# Alicante & Murcia



## Ross_and_Fiona (Mar 28, 2016)

Hi

We are looking for some advice on good areas in Murcia and Alicante.
We are considering setting up a small (probably rural) self-catering holiday business and would be keen to hear any recommendations.
A few areas I have started to research are: Pinoso, Sax, Fortuna, Calpe, Cartagena.

Also, are tourists generally here all year round or are Murcia and Alicante more seasonal? The weather looks really nice here, even in the winter months, with very little rainfall. 

Thanks.


----------



## Jumar (Mar 14, 2012)

Pinoso, Sax and Fortuna are inland.

Calpe and Categena are on the coast, and hence, possibly more tourists year round.

All areas tend to have good winter weather, but, again, the coast may be warmer, but can suffer from sea mist on occasions.

If you're genuinely thinking of coming out to Spain and setting up a business, you have many things to take into account, not least the possible disadvantages that Brexit may bring.

Do lots of research, and then lots more, and good luck.


----------



## Jumar (Mar 14, 2012)

And ... as for lack of rainfall, an unfortunate time to pose your question &#55357;&#56869;.
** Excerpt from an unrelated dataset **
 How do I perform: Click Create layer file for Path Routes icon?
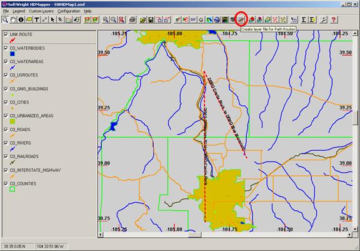click(241, 20)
All will be back to normal in a few days though.


----------



## Ross_and_Fiona (Mar 28, 2016)

Thanks! Yes, the weather has dipped a little these past few days. I should have mentioned I live in Palma so this won't be such a big move in terms of relocating.
Our search had initially focussed on Malaga, Granada, areas I know well. However, it seems you can get a lot more for your money in Murcia and Alicante so Im keen to find out more.


----------



## The Skipper (Nov 26, 2014)

Ross_and_Fiona said:


> Hi
> 
> We are looking for some advice on good areas in Murcia and Alicante.
> We are considering setting up a small (probably rural) self-catering holiday business and would be keen to hear any recommendations.
> ...


Pinoso and Sax are quite high, 590m and 480m respectively, and that makes quite a difference with weather. In summer they will be hotter than the coast and in winter considerably colder. I live in the mountains in the north of Alicante province at 530m above sea level and the temperature in winter can be 6c colder than Alicante city. In the summer we get regular daytime temperatures in the high 30s and on occasions over 40c. We tend to head for the beach to take advantage of the sea breeze when the heat becomes too uncomfortable. The coastal areas of Alicante South and Murcia are normally hotter than Alicante North. Inland tourism is all about mountain walking and cycling and the busiest seasons are Spring and Autumn, so it's a different market than the coastal resorts like Calpe.


----------



## Pesky Wesky (May 10, 2009)

Whilst choosing the area make sure you find out what licences, regulations and costs are involved in each place to know what you are up against in that way before you shell out.


----------



## Pesky Wesky (May 10, 2009)

The Skipper said:


> Inland tourism is all about mountain walking and cycling and the busiest seasons are Spring and Autumn, so it's a different market than the coastal resorts like Calpe.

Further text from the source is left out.